(Task to complete): Once you find the line below that contains "Task: Select the ALBUMS chart pill", write it out along with every later line exactly as given, stopping only when the records end. Omit the pictures.

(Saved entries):
○ ○ ○ ○ ○
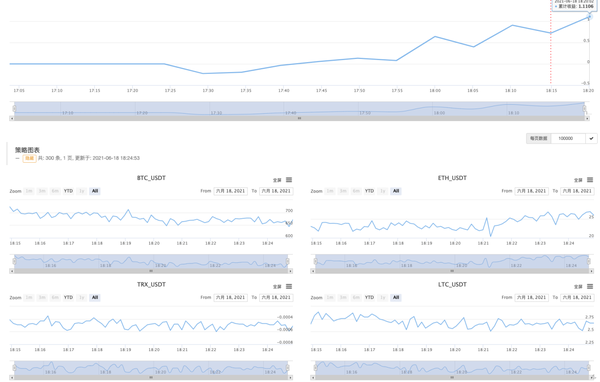Open From date field on BTC_USDT chart
600x382 pixels.
click(x=230, y=191)
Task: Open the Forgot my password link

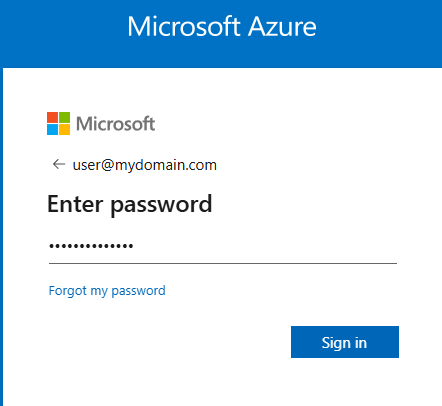Action: click(x=107, y=291)
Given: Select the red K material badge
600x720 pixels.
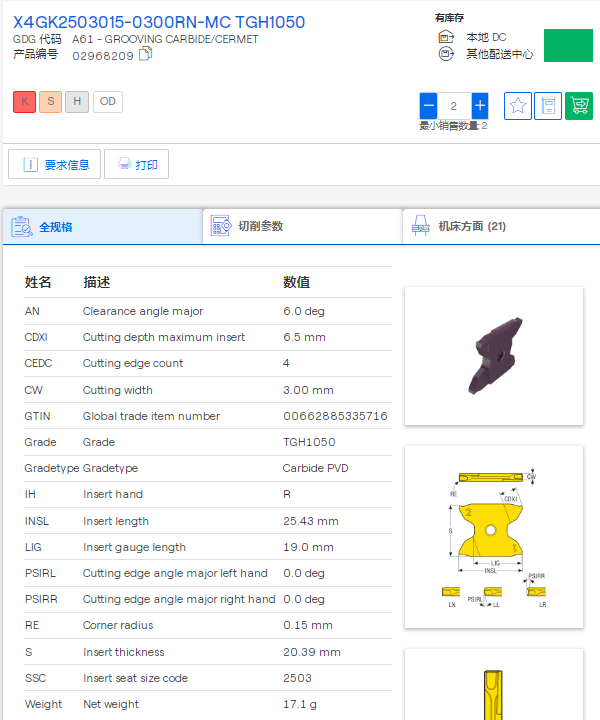Looking at the screenshot, I should (x=24, y=102).
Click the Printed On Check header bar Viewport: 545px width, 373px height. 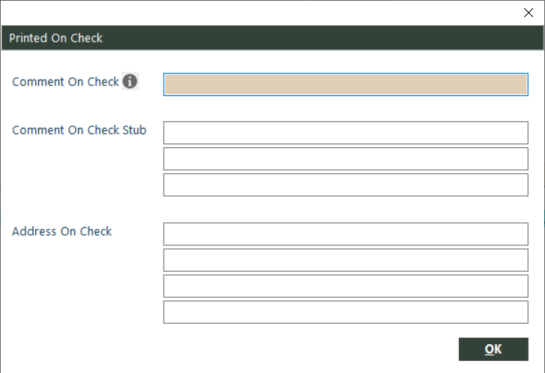[x=272, y=38]
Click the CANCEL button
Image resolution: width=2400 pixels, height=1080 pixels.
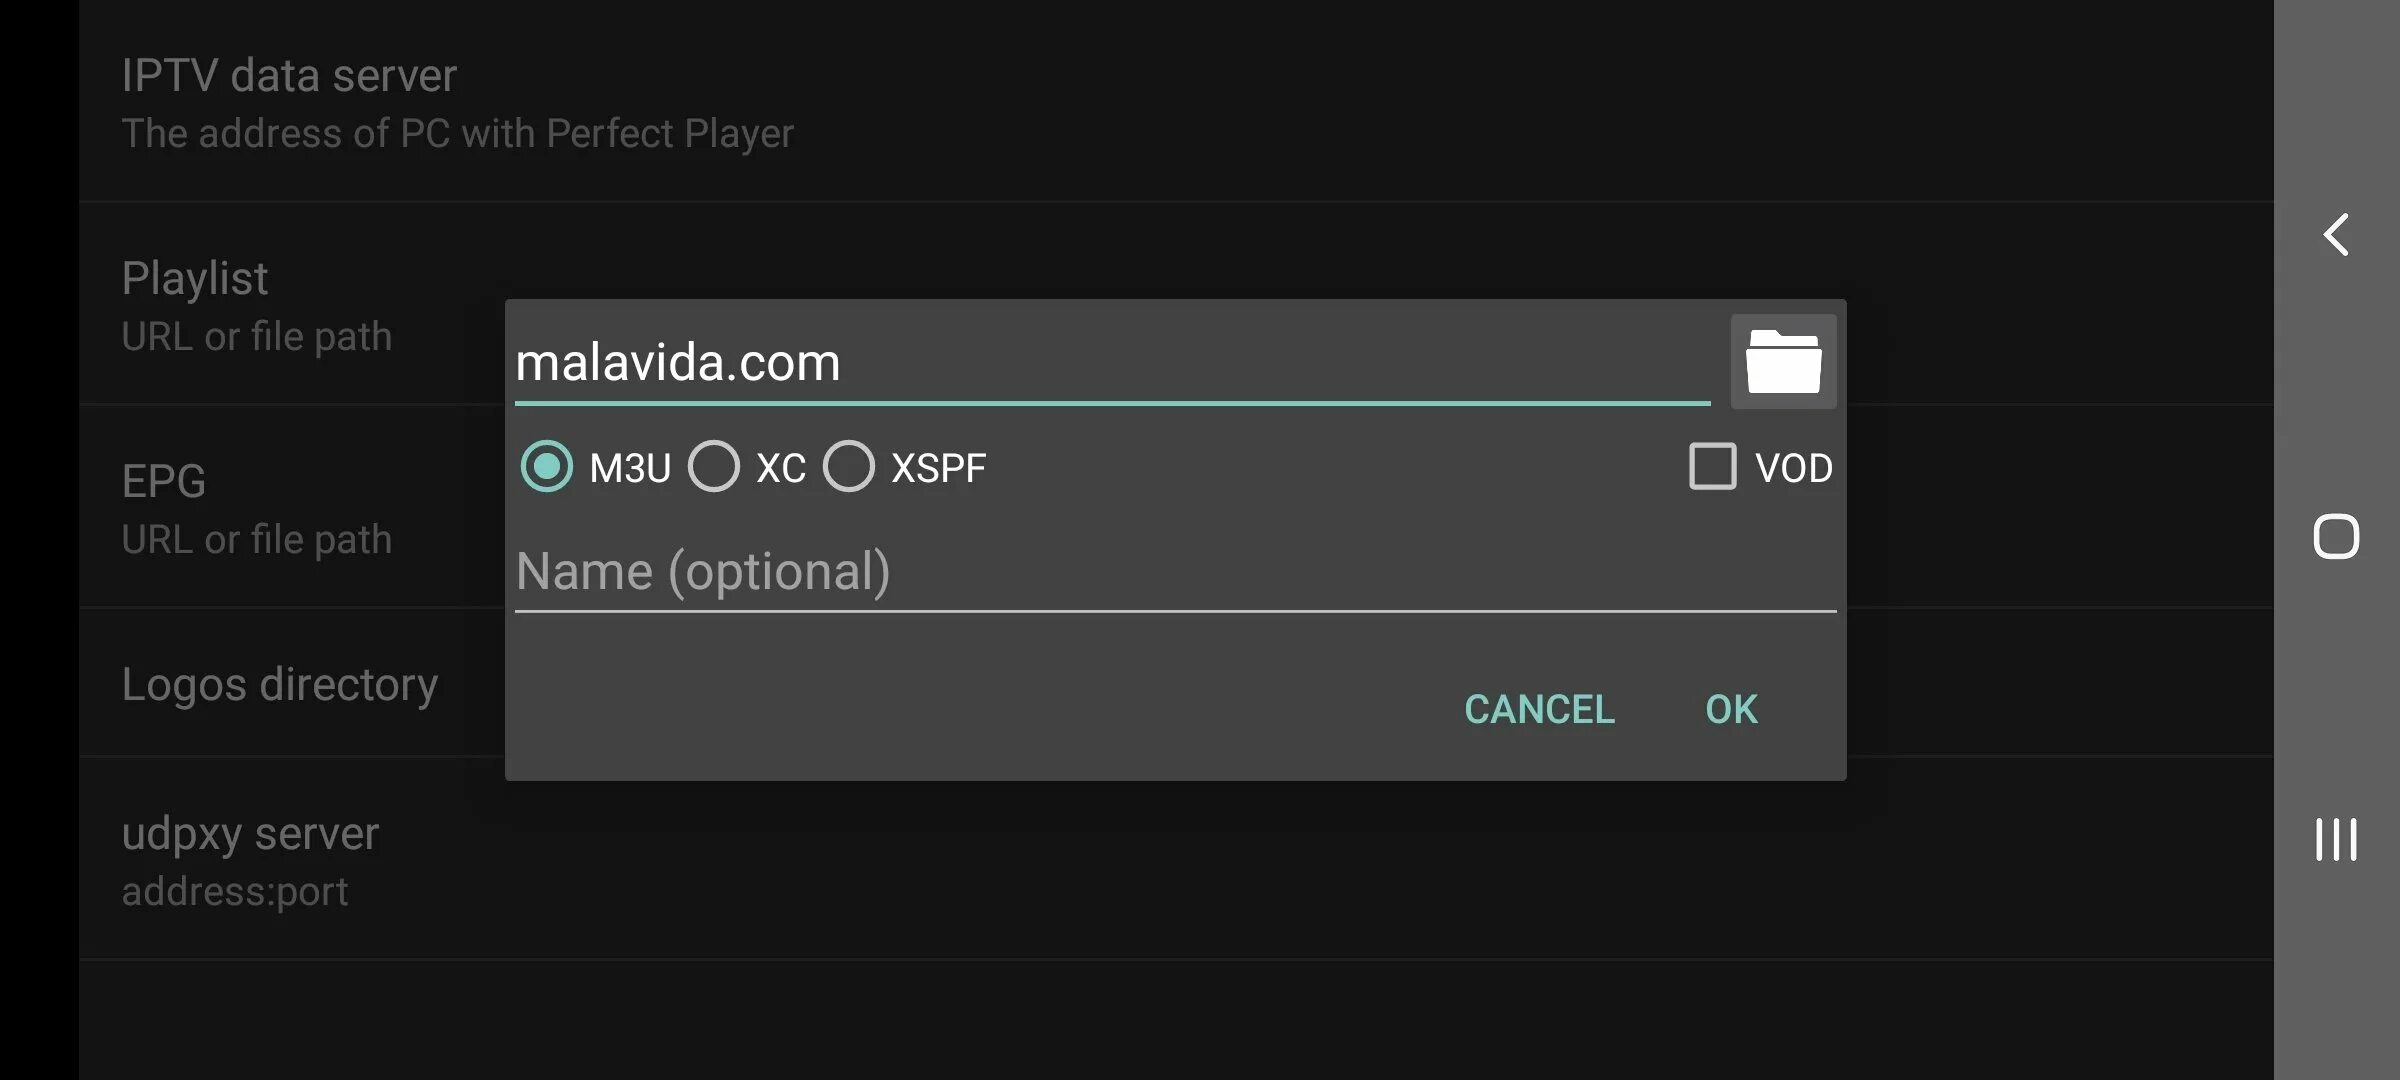tap(1539, 709)
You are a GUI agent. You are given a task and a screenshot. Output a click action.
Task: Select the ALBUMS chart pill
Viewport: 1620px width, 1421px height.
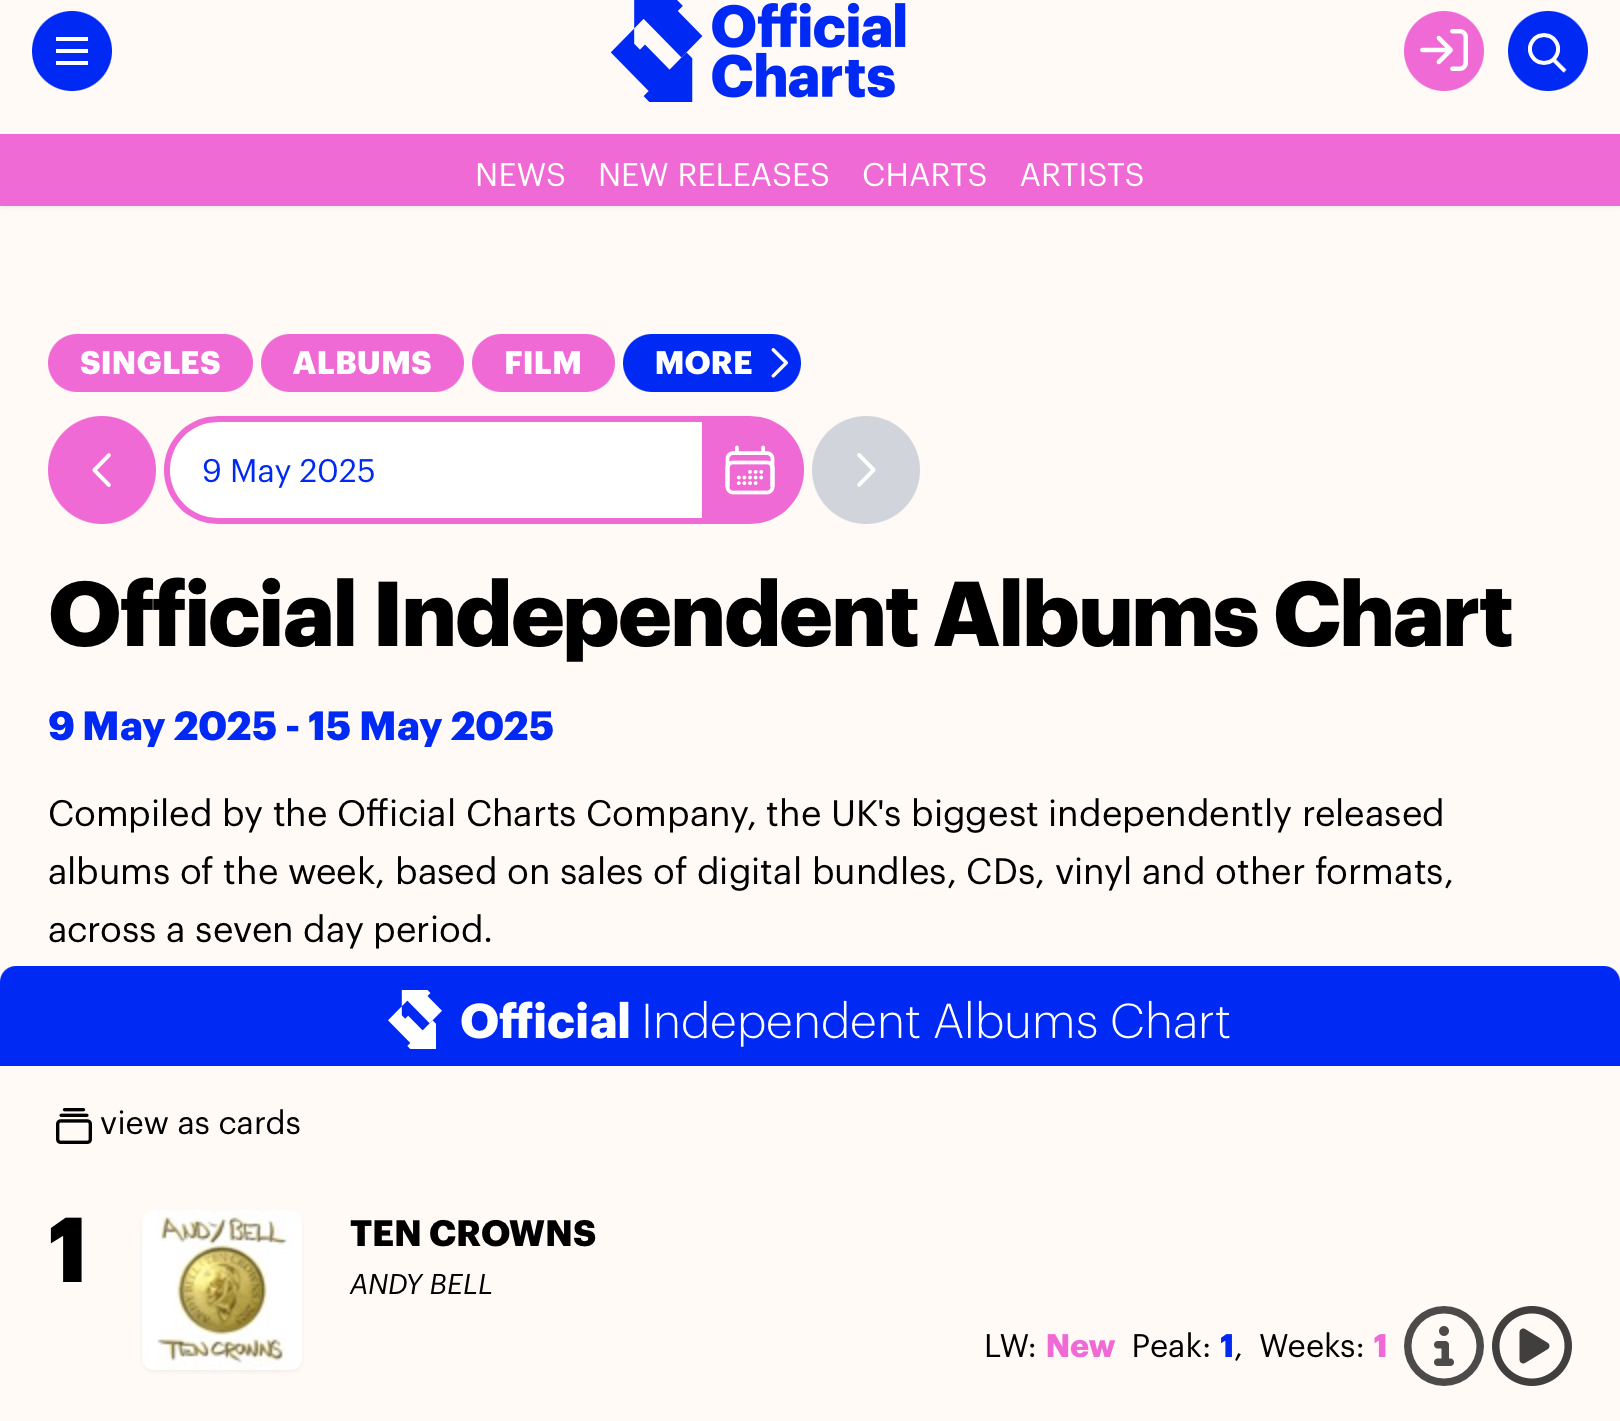(362, 363)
○ ○ ○ ○ ○
(Written answer):
Task: Select the ALBUMS chart pill
Viewport: 1620px width, 1421px height.
(362, 363)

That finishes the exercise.